Seiring dengan umur yang sudah semakin tua, Jedur mengalami sakit. Walaupun dalam keadaan sakit, ia sempat meluangkan waktunya untuk pentas di ajang PKB yang diselenggarakan di Buleleng pada tahun 2005 dan mementaskan lakon “Nostalgia Sampik Ing Tay”. Berselang beberapa bulan setelah itu Sujana jatuh sakit dan meninggal dunia pada tanggal 8 Desember 2005. Meski telah berpulang, kepiawaiannya mementaskan drama gong atau drama modern dari satu judul ke judul yang lain masih dikenang para generasi penerusnya maupun para pencinta seni drama lainnya.
Lakoni Seni Drama Sejak Kecil
Berdasarkan cerita salah satu anaknya, Nyoman Darwin Setiabudi, bakat seni Jedur tidak mengalir dari darah orang tuanya, yaitu Nyoman Sringasta dan Ketut Seririt ini yang sebagai petanu dan buruh bangunan itu. Bakat berkesenian itu memang tumbuh dari dirinya sendiri. Tetapi, bakat dan taksu itu tidak terlepas dari Pura Gede Pemayun. Di pura itu terdapat salah satu palinggih tempat stana I Dewa Bagus Panji yang diyakini masyarakat Buleleng sebagai Dewa Kesenian.. Setiap akan mendirikan kesenian ataupun berlatih, ia selalu mapiuning (memohon restu). “Ayah pernah bilang nunas taksu di Pura Gede Pemayun. Itulah spiritnya dalam berkesenian,” cerita Darwin.

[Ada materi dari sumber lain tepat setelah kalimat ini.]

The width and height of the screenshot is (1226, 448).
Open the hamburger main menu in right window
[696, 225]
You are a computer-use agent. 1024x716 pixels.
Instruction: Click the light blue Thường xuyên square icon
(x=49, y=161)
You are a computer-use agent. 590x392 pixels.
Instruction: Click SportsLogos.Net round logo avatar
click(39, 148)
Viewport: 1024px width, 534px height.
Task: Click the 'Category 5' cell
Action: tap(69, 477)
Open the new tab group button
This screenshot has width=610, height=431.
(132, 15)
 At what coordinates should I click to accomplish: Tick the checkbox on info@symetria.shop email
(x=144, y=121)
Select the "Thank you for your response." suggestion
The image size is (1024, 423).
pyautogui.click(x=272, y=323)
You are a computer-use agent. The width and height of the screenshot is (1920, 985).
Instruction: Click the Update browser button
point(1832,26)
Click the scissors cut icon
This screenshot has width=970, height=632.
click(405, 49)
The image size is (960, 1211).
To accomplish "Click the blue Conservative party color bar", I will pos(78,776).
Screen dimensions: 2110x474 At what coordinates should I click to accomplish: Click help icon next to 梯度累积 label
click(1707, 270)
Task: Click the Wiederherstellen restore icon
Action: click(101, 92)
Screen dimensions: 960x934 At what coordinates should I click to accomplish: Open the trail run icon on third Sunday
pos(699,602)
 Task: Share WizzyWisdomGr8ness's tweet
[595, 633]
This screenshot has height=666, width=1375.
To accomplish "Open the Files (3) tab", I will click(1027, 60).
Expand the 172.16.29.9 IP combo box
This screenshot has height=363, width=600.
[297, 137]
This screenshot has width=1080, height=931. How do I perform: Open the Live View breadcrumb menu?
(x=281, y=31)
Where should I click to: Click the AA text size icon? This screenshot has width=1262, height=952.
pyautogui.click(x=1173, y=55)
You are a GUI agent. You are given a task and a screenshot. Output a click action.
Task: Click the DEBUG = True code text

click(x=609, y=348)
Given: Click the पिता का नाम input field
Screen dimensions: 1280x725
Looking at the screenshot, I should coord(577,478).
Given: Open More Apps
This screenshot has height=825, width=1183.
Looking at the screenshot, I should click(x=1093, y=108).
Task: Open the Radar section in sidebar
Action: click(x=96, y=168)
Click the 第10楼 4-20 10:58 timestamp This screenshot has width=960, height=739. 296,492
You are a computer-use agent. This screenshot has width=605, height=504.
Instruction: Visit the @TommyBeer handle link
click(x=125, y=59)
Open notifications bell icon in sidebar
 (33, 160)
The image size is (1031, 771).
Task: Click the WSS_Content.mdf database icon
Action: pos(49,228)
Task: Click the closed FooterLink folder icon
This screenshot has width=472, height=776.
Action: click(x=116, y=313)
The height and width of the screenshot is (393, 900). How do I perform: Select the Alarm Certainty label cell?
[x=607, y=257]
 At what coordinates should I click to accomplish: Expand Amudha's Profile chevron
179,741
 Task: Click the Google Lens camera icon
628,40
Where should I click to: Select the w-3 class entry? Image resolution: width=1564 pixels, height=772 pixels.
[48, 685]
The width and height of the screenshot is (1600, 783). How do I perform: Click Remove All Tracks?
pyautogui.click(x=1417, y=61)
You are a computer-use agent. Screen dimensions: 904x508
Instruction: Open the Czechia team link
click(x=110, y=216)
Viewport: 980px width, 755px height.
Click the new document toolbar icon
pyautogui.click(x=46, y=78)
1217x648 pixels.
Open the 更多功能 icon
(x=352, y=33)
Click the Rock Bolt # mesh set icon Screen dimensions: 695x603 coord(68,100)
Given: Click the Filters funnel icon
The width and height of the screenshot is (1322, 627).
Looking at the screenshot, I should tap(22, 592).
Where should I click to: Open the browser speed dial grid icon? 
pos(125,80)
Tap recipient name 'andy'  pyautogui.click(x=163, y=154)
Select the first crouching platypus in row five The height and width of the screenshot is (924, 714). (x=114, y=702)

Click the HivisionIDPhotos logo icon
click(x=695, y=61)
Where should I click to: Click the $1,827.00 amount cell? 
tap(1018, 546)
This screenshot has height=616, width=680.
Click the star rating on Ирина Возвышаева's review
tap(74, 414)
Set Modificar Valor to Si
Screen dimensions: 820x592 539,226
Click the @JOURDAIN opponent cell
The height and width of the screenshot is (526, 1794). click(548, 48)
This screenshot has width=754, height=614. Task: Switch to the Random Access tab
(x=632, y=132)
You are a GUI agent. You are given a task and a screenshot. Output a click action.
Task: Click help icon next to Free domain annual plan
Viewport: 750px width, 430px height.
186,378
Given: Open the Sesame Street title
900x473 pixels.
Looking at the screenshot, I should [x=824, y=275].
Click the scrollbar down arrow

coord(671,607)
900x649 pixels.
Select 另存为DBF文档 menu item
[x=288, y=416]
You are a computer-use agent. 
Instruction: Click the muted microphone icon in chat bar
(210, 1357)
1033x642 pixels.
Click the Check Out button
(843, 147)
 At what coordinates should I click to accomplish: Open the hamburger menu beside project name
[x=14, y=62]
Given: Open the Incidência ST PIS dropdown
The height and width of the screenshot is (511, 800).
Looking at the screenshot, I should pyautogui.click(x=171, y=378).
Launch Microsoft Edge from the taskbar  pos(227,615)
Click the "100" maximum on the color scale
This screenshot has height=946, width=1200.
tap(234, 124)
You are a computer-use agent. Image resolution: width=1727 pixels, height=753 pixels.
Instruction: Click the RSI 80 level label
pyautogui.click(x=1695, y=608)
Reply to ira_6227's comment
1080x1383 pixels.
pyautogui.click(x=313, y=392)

Masa kecil Jedur sangat dekat dengan aktivitas berkesenian. Seni peran bahkan sudah biasa dilakoninya ketika masih anak-anak, di samping seni tabuh, tari dan seni lainnya. Pada saat duduk di kelas V SD, ia pernah berperan sebagai Malin Kundang, juga peran lain dan kisan yang berbeda. Bakat seni peran itu terus dipupuknya hingga menjadi siswa Sekolah Pendidikan Guru (SPG). Di SPG, aktivitas keseniannya semakin padat. Ia sering membuat pementasan drama bersama teman-teman di sekolahnya. Seni peran seakan melekat dalam kehidupannya. Di mana pun ia berada di situ ada aktivitas seni peran.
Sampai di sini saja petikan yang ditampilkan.